*** Opening Input for this task ***

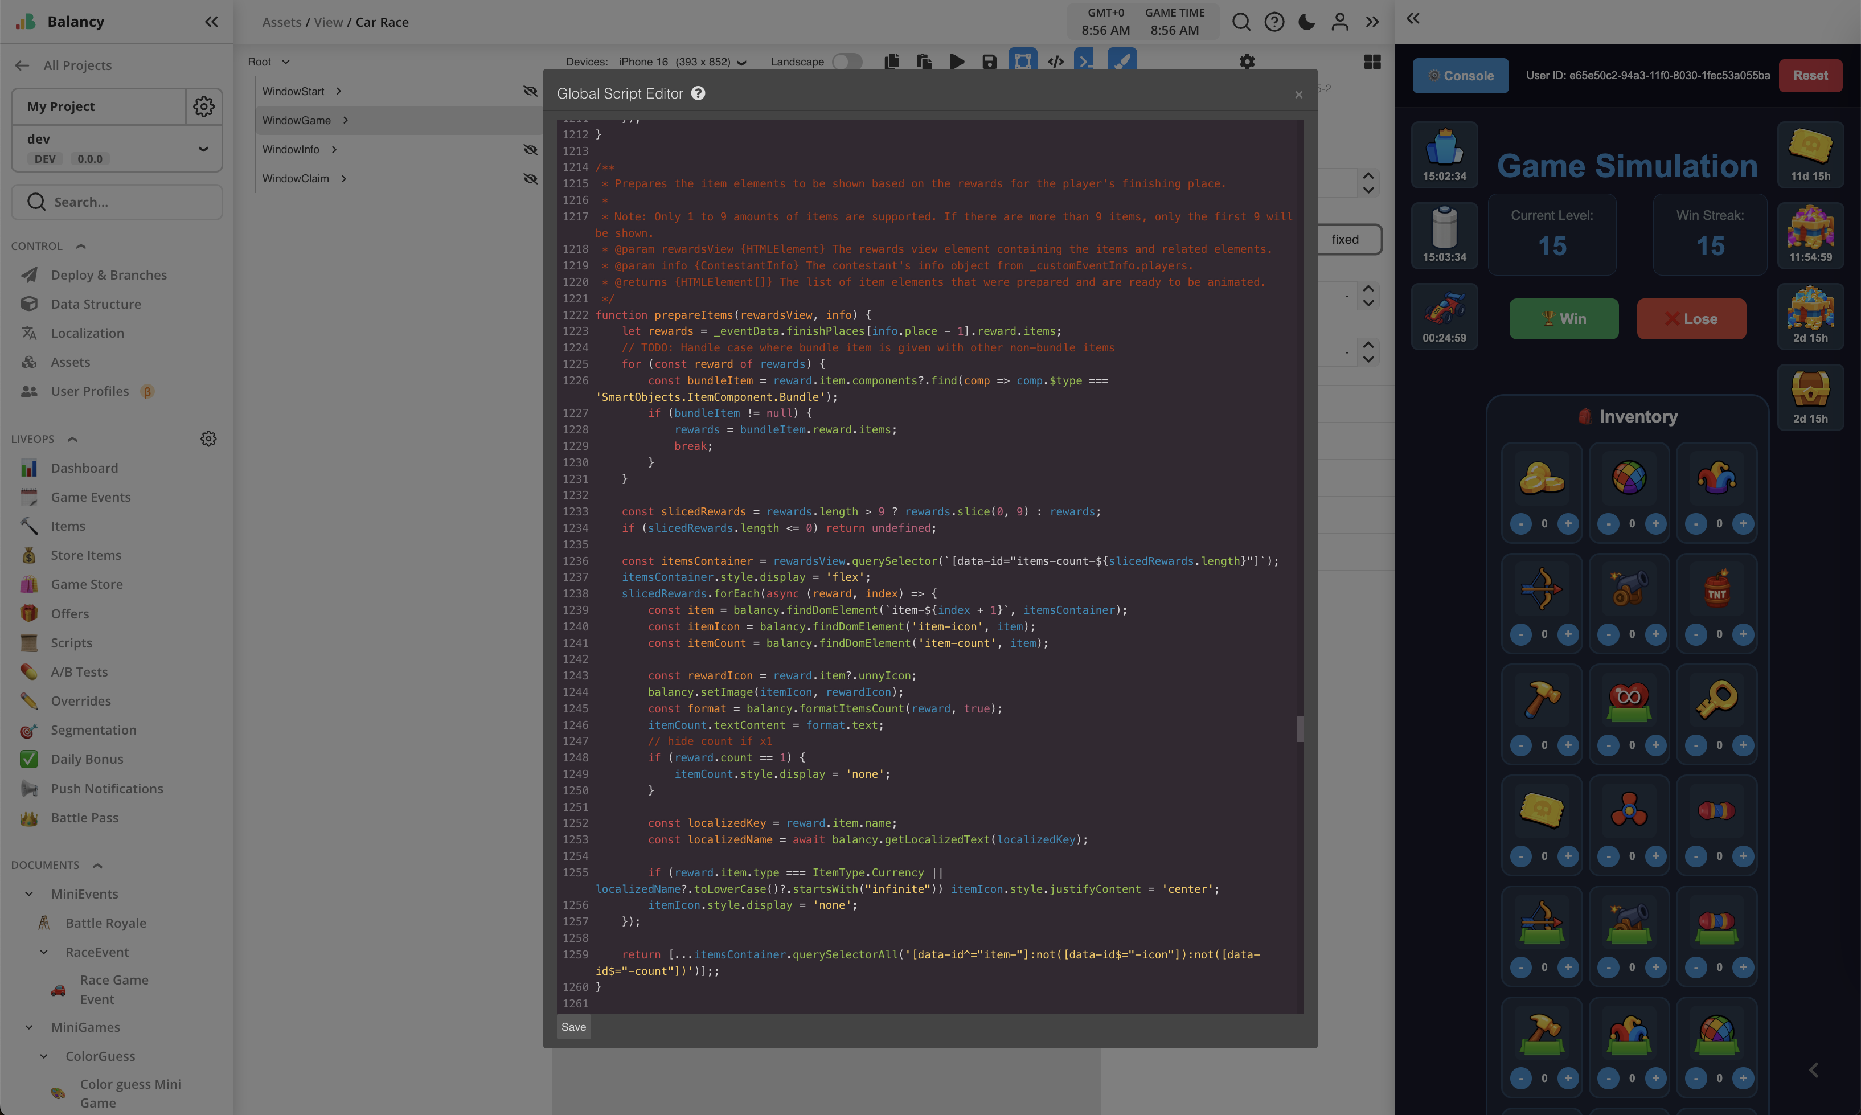Open Game Events in sidebar
1861x1115 pixels.
coord(90,497)
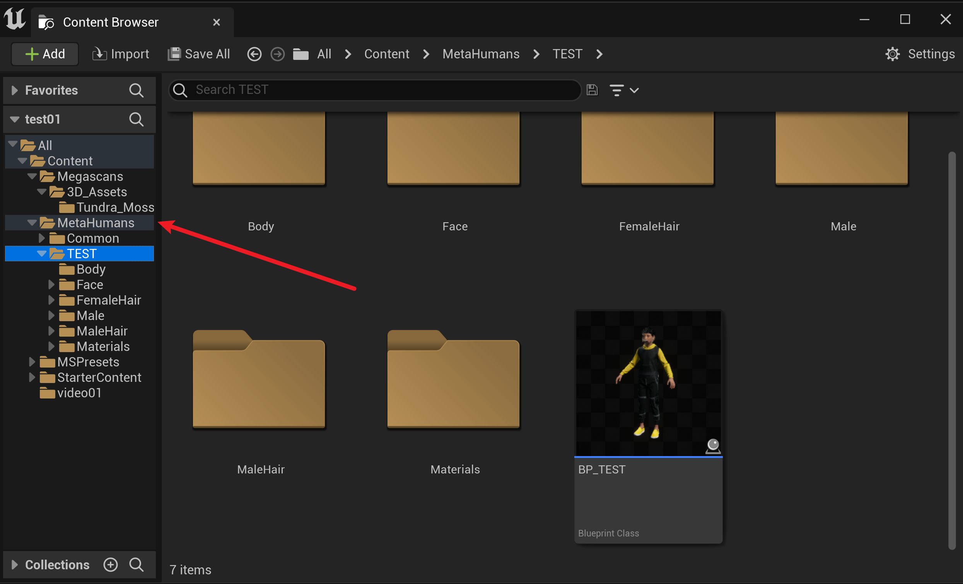Expand the Collections section
Image resolution: width=963 pixels, height=584 pixels.
14,564
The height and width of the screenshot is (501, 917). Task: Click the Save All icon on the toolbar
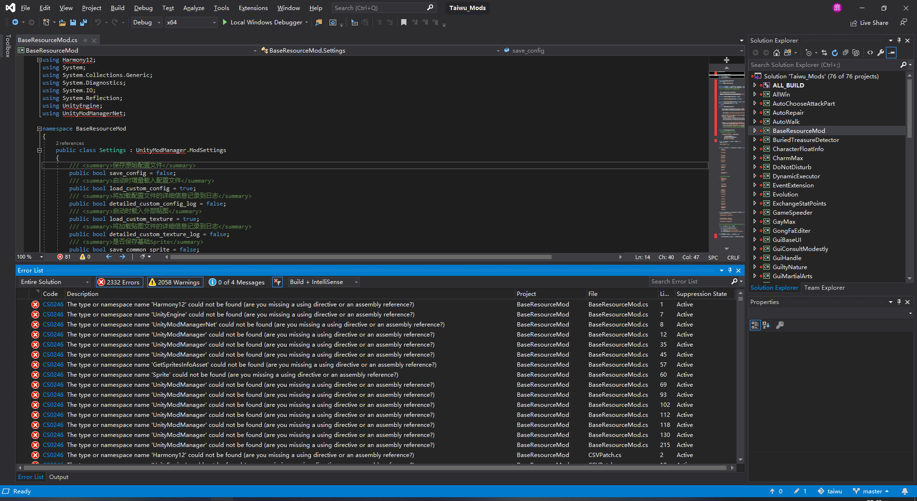[x=83, y=22]
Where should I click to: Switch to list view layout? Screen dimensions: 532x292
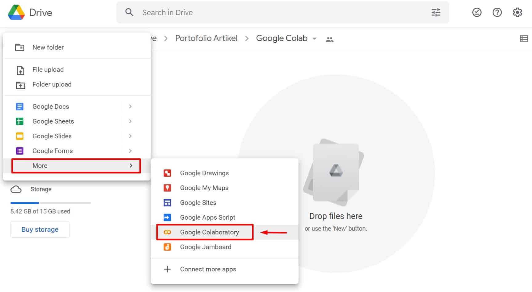point(524,38)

*** Closing Input for this task ***

**Task item**
All that should appear in the response is the run of lines from the one with "Where should I" through the final line of the records, restated exactly, with pictures omitted.

**Answer for the task**
Where should I click to: Switch to list view layout? Screen dimensions: 532x292
point(524,38)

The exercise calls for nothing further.